Fare regolarmente un’attività sportiva è importante per mantenersi in forma e in salute. Il benessere psicofisico che lo sport è in grando di regalare, infatti, è un potente medicinale per corpo e mente. A patto, però, che l’attività fisica venga fatta in sicurezza, quindi sottoponendosi a regolari controlli che attestino la propria idoneità (soprattutto a livello cardiovascolare), per non correre pericoli. Ed è per aderire a questa filosofia di fondo che, già da molti anni, è stato reso obbligatorio il certificato medico sportivo per diverse categorie di atleti, anche per quelli che svolgono attività sportiva di tipo non agonistico (cioè la maggior parte delle persone).
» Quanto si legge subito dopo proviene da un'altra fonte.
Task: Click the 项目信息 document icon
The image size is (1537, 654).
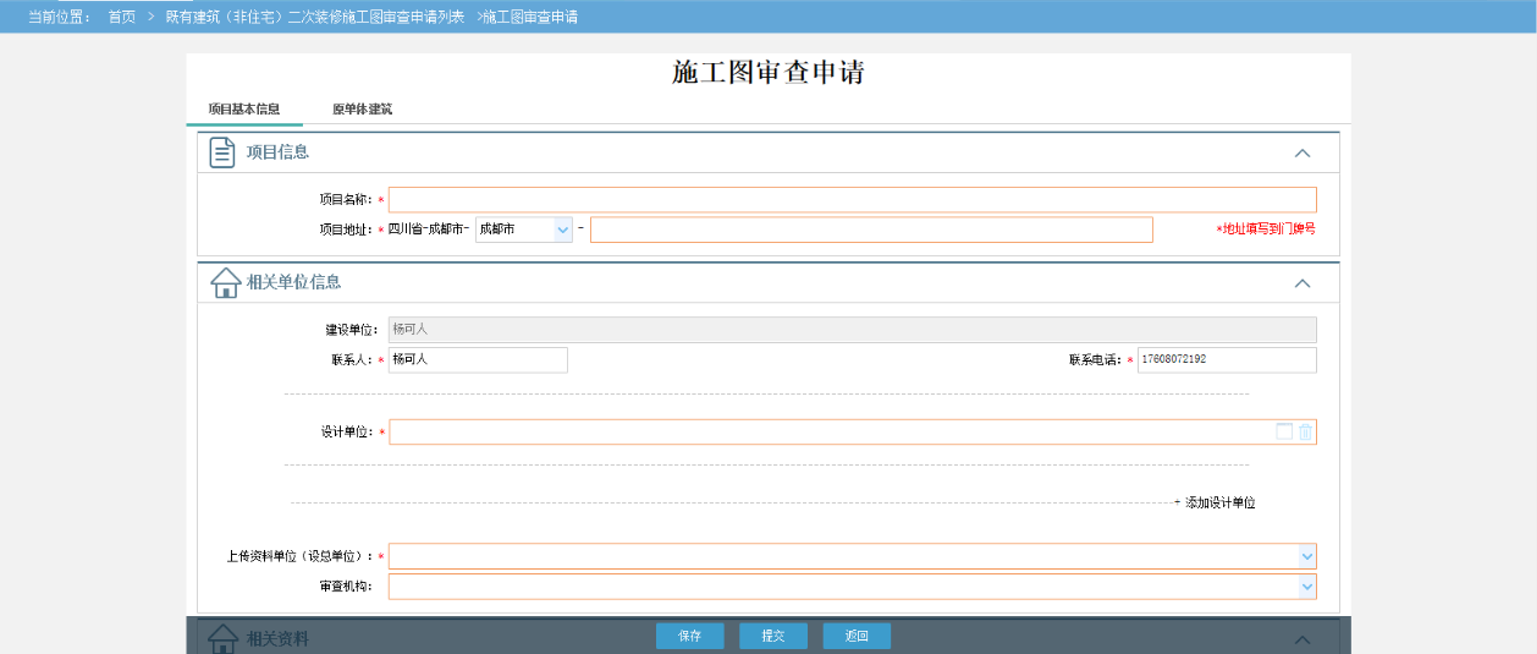Action: coord(221,152)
Sull’argomento, però, sussiste ancora un po’ di confusione, soprattutto in merito alle situazioni in cui questa certificazione è obbligatoria, al chi la deve rilasciare, alle modalità di visita e alla durata della validità. Questo approfondimento serve proprio a chiarire questi dubbi, rispondendo alle 5 domande più frequenti sull’argomento.
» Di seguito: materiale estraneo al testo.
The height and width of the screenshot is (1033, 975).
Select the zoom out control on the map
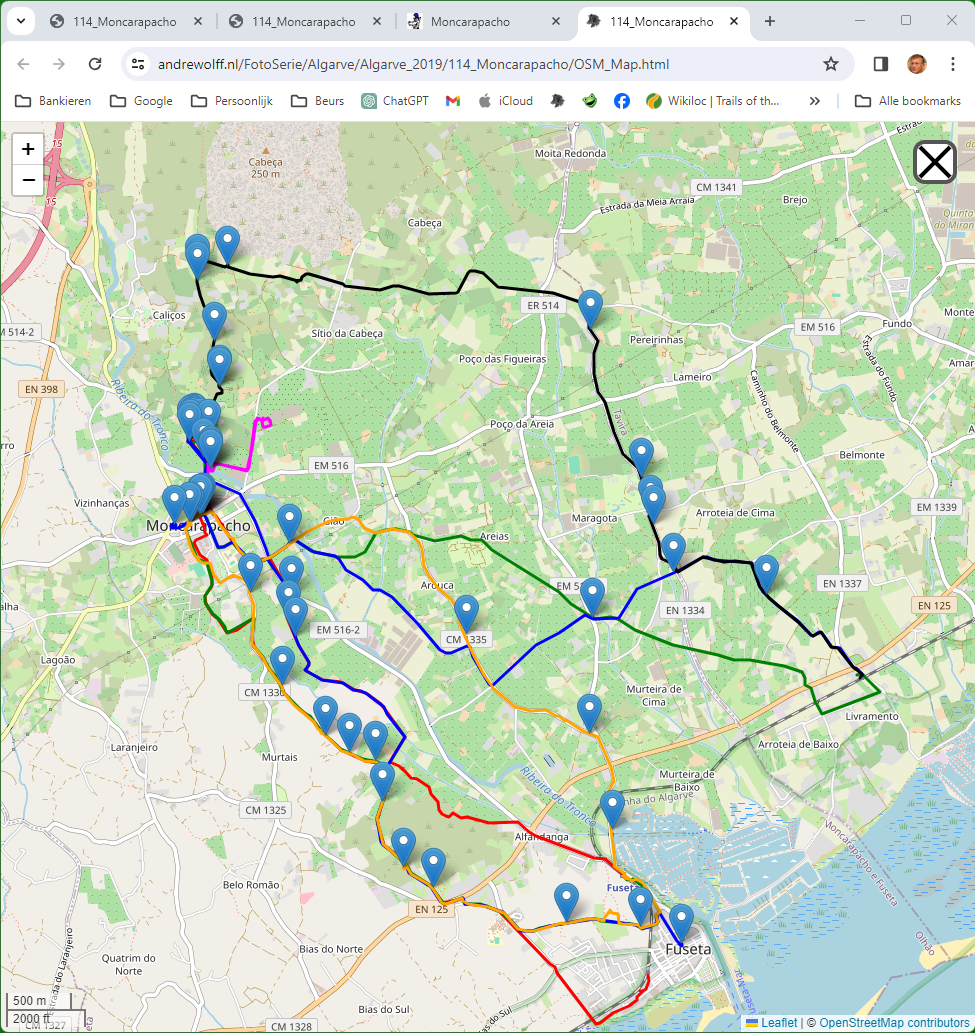tap(27, 180)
Quando è obbligatorio il certificato medico non agonistico per l’attività sportiva?

La legge prevede espressamente tre categorie di soggetti che sono obbligati a presentare certificato medico non agonistico per svolgere attività sportive:

  • gli studenti che partecipano a attività sportive organizzate dalle scuole al di fuori dell’orario scolastico, come tornei o competizioni tra scuole (il certificato non è invece necessario per le ore curriculari di educazione fisica);
  • coloro che partecipano ad attività sportive organizzate da società o associazioni sportive dilettantistiche affiliate a Federazioni sportive nazionali, Enti di promozione sportiva riconosciuti dal CONI;
  • coloro che partecipano ai giochi sportivi studenteschi nelle fasi precedenti a quella nazionale.

Semplificando ancora, si può affermare che il certificato non agonistico serve, ad esempio, per andare in palestra o a nuoto regolarmente in un centro, non per giocare una partita di calcetto tra amici. Al di là dell’obbligatorietà o meno, però, sottoporsi alla visita di idoneità alla pratica sportiva non agonistica è una buona abitudine che tutti coloro che fanno sport, anche saltuariamente, dovrebbero avere.
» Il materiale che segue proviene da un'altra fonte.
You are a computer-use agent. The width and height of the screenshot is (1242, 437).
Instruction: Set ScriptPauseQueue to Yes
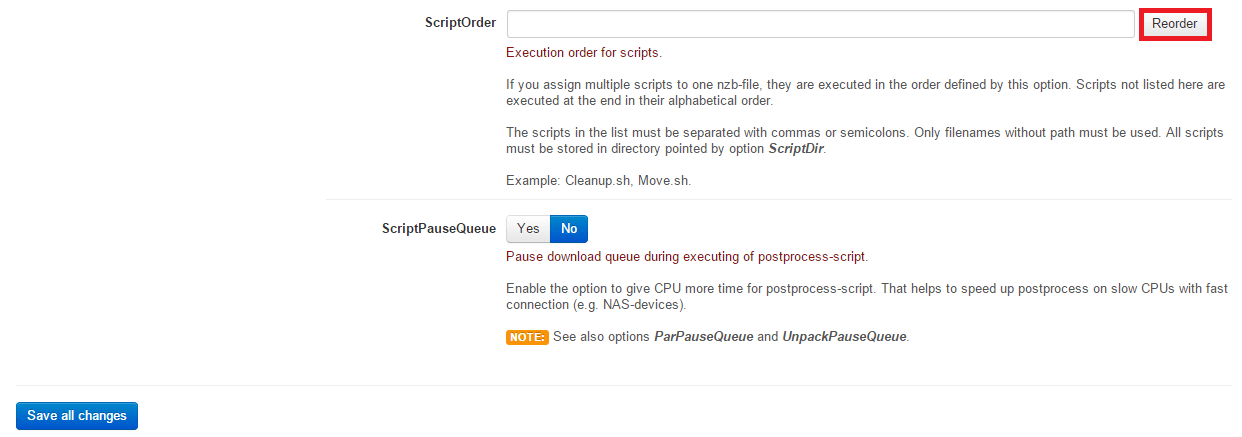[528, 229]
Chi può fare il certificato medico per lo sport non agonistico?

Ancora più chiara è la legge in merito ai medici che possono rilasciare il certificato per la pratica dell’attività sportiva non agonistica:

  • il medico di medicina generale (cosiddetto medico di famiglia) e il pediatra di libera scelta: possono rilasciare il certificato ai propri assistiti;
  • il medico specialista in medicina dello sport;
  • il medico della Federazione medico sportiva italiana del Comitato Olimpico Nazionale.

Per il certificato non agonistico bisogna fare un elettrocardiogramma?

Per quanto riguarda la necessità di sottoporsi ad un ECG (elettrocardiogramma) a riposo ai fini della certificazione per lo sport non agonistico, è necessario fare un discorso più articolato. La legge non lo prevede espressamente, perché parla genericamente di ECG fatto almeno una volta nella vita (salvo persone con patologie particolari). La Federazione Medico Sportva del CONI, però, ha preso una posizione molto netta in merito, chiedendo ai propri specialisti di richiedere sempre un elettrocardiogramma fatto da non più di un anno per rilasciare il certificato. Iniziativa seguita anche da molti medici di base e medici sportivi. Ed è una decisione lodevole, se si considera la ratio del certificato: garantire che l’attività sportiva venga fatta in sicurezza. Peraltro, la visita medico sportiva è spesso il primo e unico screening della salute cardiovascolare a cui ci si sottopone.

Quanto costa il certificato sportivo non agonistico?

Il costo del certificato medico per attività sportiva non agonistica può variare in base a diversi fattori, tra cui il luogo in cui viene effettuata la visita, il tipo di medico che rilascia il certificato e la regione di residenza.

Se il certificato viene rilasciato dal medico di famiglia o dal pediatra di libera scelta, il costo può andare dai 30 a 50 euro. Alcuni medici di base includono questo servizio all’interno delle visite regolari, ma di solito viene richiesto un pagamento separato poiché non è coperto dal Servizio Sanitario Nazionale (SSN).

Più difficile, invece, stabilire un costo di riferimento per i certificati rilasciati da un medico specialista in medicina dello sport. Il costo, in questo caso, è ancora più variabile, a seconda della struttura e della complessità della visita.

Quanto dura la validità del certificato medico per attività sportiva non agonistica?

Anche in questo caso, è la legge a stabilire nettamente la validità del certificato di idoneità per lo sport non agonistico, che è di un anno.